|
|
- Corruption
- ==========
-
- Important step
- --------------
-
- Make sure you have a backup of the Tendermint data directory.
-
- Possible causes
- ---------------
-
- Remember that most corruption is caused by hardware issues:
-
- - RAID controllers with faulty / worn out battery backup, and an unexpected power loss
- - Hard disk drives with write-back cache enabled, and an unexpected power loss
- - Cheap SSDs with insufficient power-loss protection, and an unexpected power-loss
- - Defective RAM
- - Defective or overheating CPU(s)
-
- Other causes can be:
-
- - Database systems configured with fsync=off and an OS crash or power loss
- - Filesystems configured to use write barriers plus a storage layer that ignores write barriers. LVM is a particular culprit.
- - Tendermint bugs
- - Operating system bugs
- - Admin error
- - directly modifying Tendermint data-directory contents
-
- (Source: https://wiki.postgresql.org/wiki/Corruption)
-
- WAL Corruption
- --------------
-
- If consensus WAL is corrupted at the lastest height and you are trying to start
- Tendermint, replay will fail with panic.
-
- Recovering from data corruption can be hard and time-consuming. Here are two approaches you can take:
-
- 1) Delete the WAL file and restart Tendermint. It will attempt to sync with other peers.
- 2) Try to repair the WAL file manually:
-
- 1. Create a backup of the corrupted WAL file:
-
- .. code:: bash
-
- cp "$TMHOME/data/cs.wal/wal" > /tmp/corrupted_wal_backup
-
- 2. Use ./scripts/wal2json to create a human-readable version
-
- .. code:: bash
-
- ./scripts/wal2json/wal2json "$TMHOME/data/cs.wal/wal" > /tmp/corrupted_wal
-
- 3. Search for a "CORRUPTED MESSAGE" line.
- 4. By looking at the previous message and the message after the corrupted one
- and looking at the logs, try to rebuild the message.
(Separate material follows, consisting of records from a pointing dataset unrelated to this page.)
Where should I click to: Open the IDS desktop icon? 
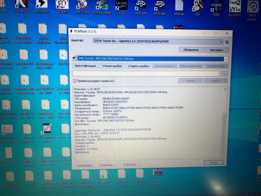point(196,6)
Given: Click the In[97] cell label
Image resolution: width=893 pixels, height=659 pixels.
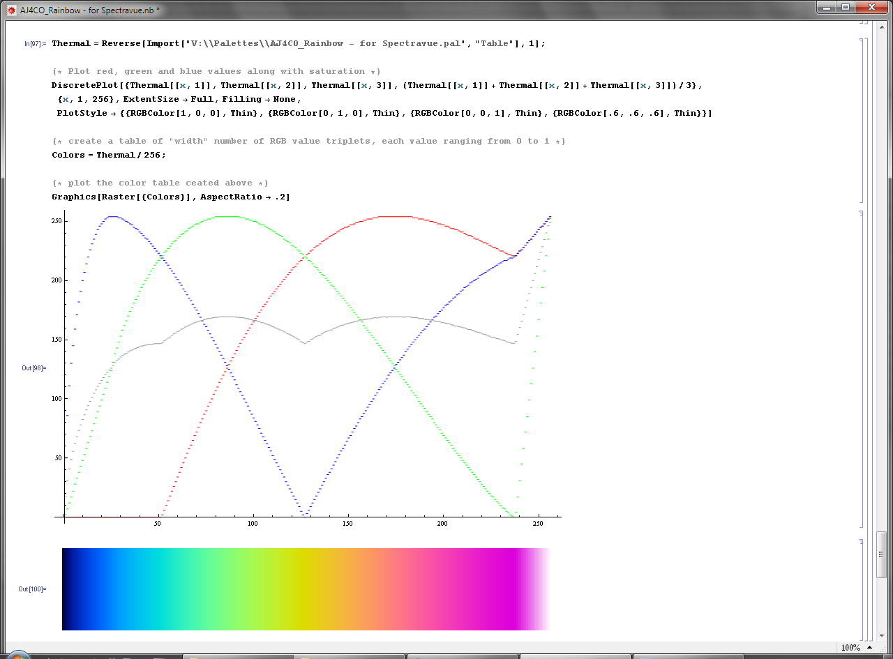Looking at the screenshot, I should [35, 43].
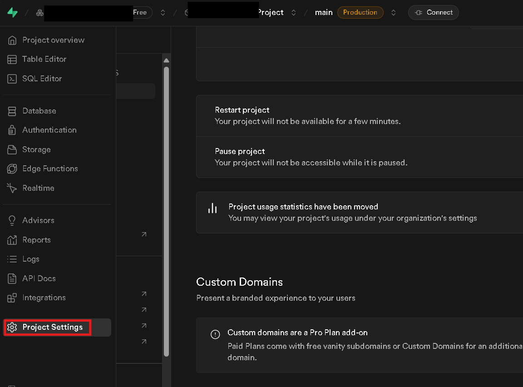Open the Realtime section

click(39, 188)
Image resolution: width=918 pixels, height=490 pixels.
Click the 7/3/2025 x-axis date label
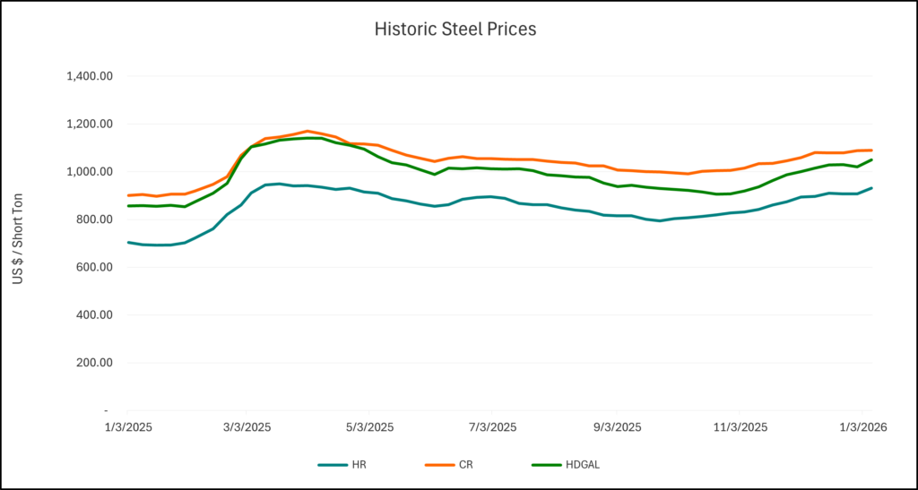[x=492, y=427]
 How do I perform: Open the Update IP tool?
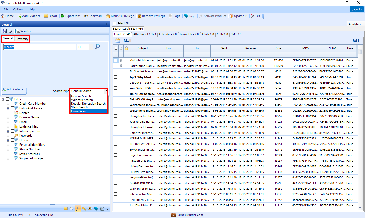238,16
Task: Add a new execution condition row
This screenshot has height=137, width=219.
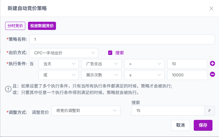Action: click(212, 63)
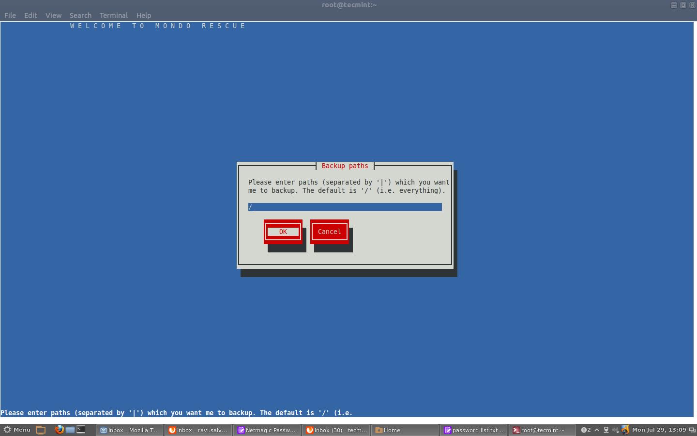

If the consequent
- messages are marked as corrupted too (this may happen if length header
- got corrupted or some writes did not make it to the WAL ~ truncation),
- then remove all the lines starting from the corrupted one and restart
- Tendermint.
-
- .. code:: bash
-
- $EDITOR /tmp/corrupted_wal
-
- 5. After editing, convert this file back into binary form by running:
-
- .. code:: bash
-
- ./scripts/json2wal/json2wal /tmp/corrupted_wal > "$TMHOME/data/cs.wal/wal"
|